Gurmeet Singh Bekraar
I inquisitively tilted my head to the left. A bizarre sound of body patting echoed synchronously in the surroundings. In that Covid ward of Govt. Hospital, I along with my better half, having been bitterly bugged by Corona virus, vituperatively called as COVID-2019, were admitted.
In that assumingly unpropitious ward exclusively meant for COVID patients, no one could prognosticate what lay ahead in the coming moments. The doomed death twirled a macabre dance day and night around the half-dead laid covid patients. Time rolled back; on 30th April all of my family members fell prey to COVID when a horrific message flashed on my cell phone at 01:30 A.M. that we all are tested positive. Next day, X-rays showed severe infection in my wife’s lungs. We immediately rushed her to the Govt. Hospital.

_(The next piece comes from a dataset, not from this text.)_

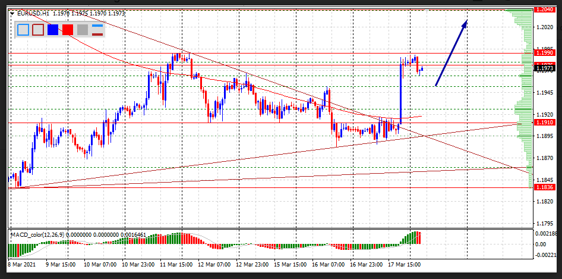Select the 1.1990 red price level label
Screen dimensions: 562x279
click(x=544, y=53)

We both got admitted in the same hospital. As a matter of fact, I should have not been there. My oxygen reading was 94 which is a normal level. I was there to instil a fighting spirit in my wife’s otherwise sagging morale. In the late evening as the natural light dimmed outside, fluorescent tubes grew brighter inside the ward. Likewise, the sound of body patting too grew louder. It is actually a physiotherapy exercise to increase oxygen level in the body for instant upgradation.

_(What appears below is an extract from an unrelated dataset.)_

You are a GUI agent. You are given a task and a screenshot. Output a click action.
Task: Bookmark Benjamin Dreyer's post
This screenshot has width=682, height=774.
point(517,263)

At around 8 p.m., an elderly couple, who must have been in there 70’s, from the neighbouring district, walked in to next bed of mine. The lady limped while walking. Her husband was diagnosed Corona positive. No one was with them. The thought of their loneliness while the lady barely managed to walk, shuddered me within.
Few bubbles of tears ballooned up in the socket of my eyes as I watched their harrowing helplessness, simultaneously realizing my own compunctious helplessness to assist them. By 9 P.M., I made up my mind to vacate the bed. I knew patients far more critical than me were waiting down in the emergency section to be shifted to COVID ward. When I asked a Doctor on duty to discharge me, he advised me that I should get discharged next morning. I somehow felt annoyingly squirming in my bed. I again entreated Doctor to discharge me right now. Luckily, change of mind, he acquiesced to my request and took down an undertaking from me that I am leaving the hospital at my own will and risk.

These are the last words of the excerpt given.